ИСХОДНЫЙ ТЕКСТ →
#####
Но как было возможно оставить столицу Имеретин, когда батальон Белевского полка, шедший из Хопи в Кутаис, имел уже перестрелку с войсками Соломона, перестрелку, вследствие которой двинуты были к границам Имеретин войска из Карталинии[10].

Поступки Соломона, по необходимости, должны были, до времени, оставаться безнаказанными, ввиду тех волнений, которые происходили почти повсеместно. Прилежавшие к Карталинии осетины волновались и отказывались от повиновения; ахалцихский паша покровительствовал хищническим набегам лезгин, давал им убежище, и границы Грузии были в постоянной опасности. Со стороны Персии собирались значительные толпы вооруженных и заметны были еще большие приготовления. Дагестанцы, владения которых прилегали к Кахетии, имея постоянные сношения с Баба-ханом, готовились через Нуху вторгнуться в пределы Грузии и хвалились тем, что завладеют всей Ганжей.

– Пусть жители Ганжи (Елисаветполя), – говорили они нашему посланному, – готовятся быть нашими рабами.

Ни увещания, ни угрозы не действовали на джаро-белоканцев. Видя ничтожность русских сил в Закавказье и кичась помощью, полученной от Сурхай-хана Казикумухского, они рассчитывали на многое и продолжали грабить жителей окрестных селений. Разбросанное положение наших войск и обширность границы, проходившей по хребтам гор, изрытых множеством глубоких ущелий, покрытых лесом, дозволяли партиям хищников вторгаться безнаказанно в наши владения. Местность, способствовавшая к совершенному отрезанию постов, требовала с нашей стороны, в обеспечение от прорыва хищников, или составления самостоятельных отрядов, или образования особых резервов, могущих подать помощь тем сторожевым постам, которые будут в том нуждаться. Закавказскому начальству не представлялось возможным сделать ни того ни другого.





Большая часть полков была некомплектна и неподвижна за неимением обоза и лошадей, убыль которых была так значительна, что во многих казачьих полках половина людей была спешена. К тому же самое расположение войск в Закавказье находилось в полной зависимости от продовольствия, закупаемого, почти исключительно, в Карском пашалыке. В начале 1806 года войска ощущали недостаток в продовольствии, потому что в Турции распространилась заразная болезнь, затруднявшая сношения между жителями и почти прекратившая возможность приобретать хлеб. В обеспечение от прорыва заразы в наши пределы, местное начальство принуждено было устроить карантины и учредить новые посты, а следовательно, усилить сторожевую службу войск, и без того обремененных и изнуренных. Хотя в Грузию и отправлен был с линии Троицкий мушкетерский полк[11], но, считая прибавку одного полка слишком недостаточной для защиты края, Глазенап просил разрешения командировать туда еще один пехотный и два донских казачьих полка.
#####
ИСХОДНЫЕ ДАННЫЕ →
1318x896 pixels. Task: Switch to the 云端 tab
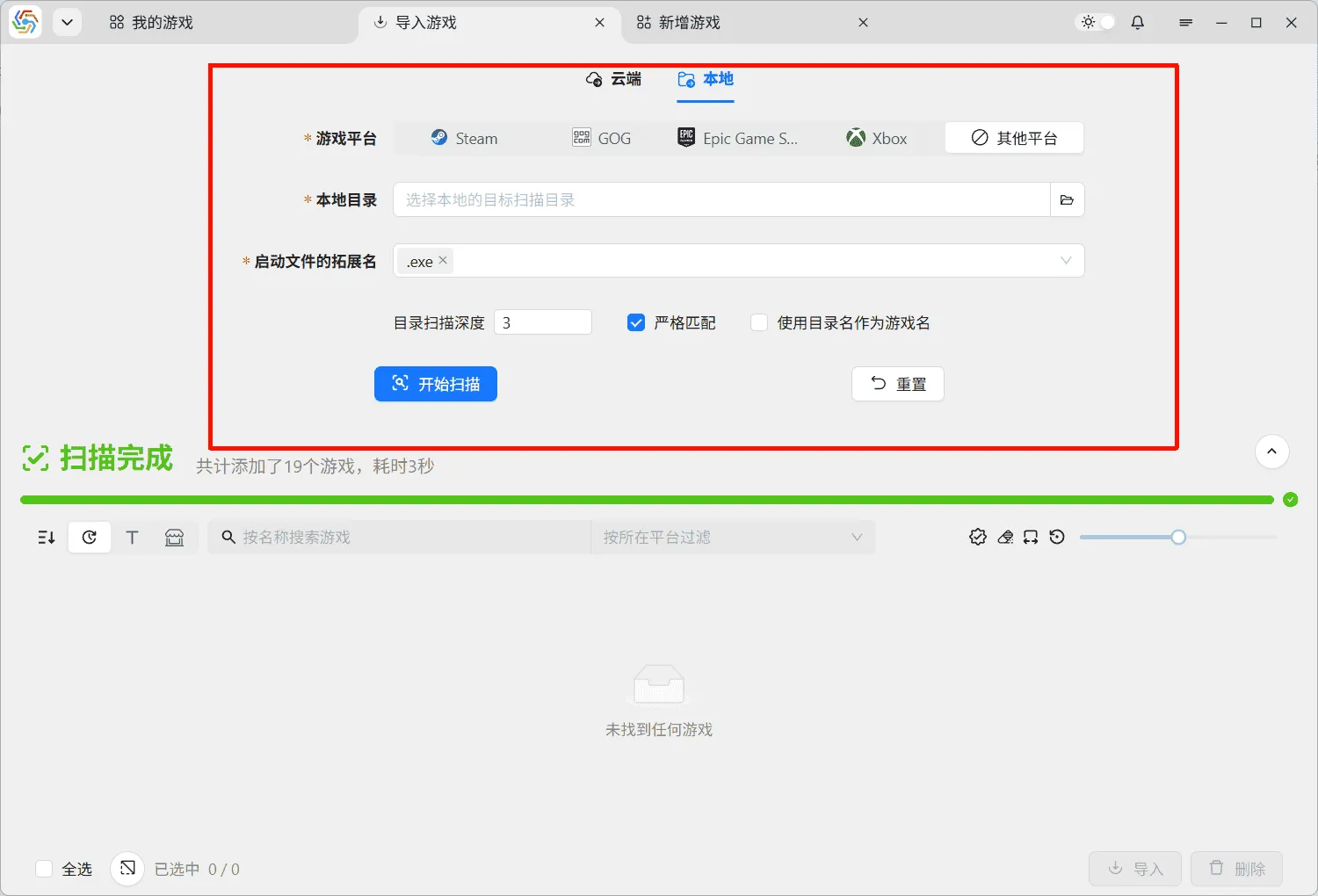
#####
ЗАДАНИЕ A → Приведите повторно фрагмент исходного текста, открывающийся словами «Ни увещания, ни» и завершающийся словами «того ни другого.».
ЗАДАНИЕ B →
Ответьте на вопросы по исходному тексту.
(i) Какой полк был отправлен в Грузию с линии?
(ii) Где почти исключительно закупалось продовольствие для войск в Закавказье?
(iii) Чьей помощью кичились джаро-белоканцы?

ПОЛЕ ОТВЕТА A →
Ни увещания, ни угрозы не действовали на джаро-белоканцев. Видя ничтожность русских сил в Закавказье и кичась помощью, полученной от Сурхай-хана Казикумухского, они рассчитывали на многое и продолжали грабить жителей окрестных селений. Разбросанное положение наших войск и обширность границы, проходившей по хребтам гор, изрытых множеством глубоких ущелий, покрытых лесом, дозволяли партиям хищников вторгаться безнаказанно в наши владения. Местность, способствовавшая к совершенному отрезанию постов, требовала с нашей стороны, в обеспечение от прорыва хищников, или составления самостоятельных отрядов, или образования особых резервов, могущих подать помощь тем сторожевым постам, которые будут в том нуждаться. Закавказскому начальству не представлялось возможным сделать ни того ни другого.

ПОЛЕ ОТВЕТА B →
(i) Троицкий мушкетерский полк.
(ii) В Карском пашалыке.
(iii) Помощью Сурхай-хана Казикумухского.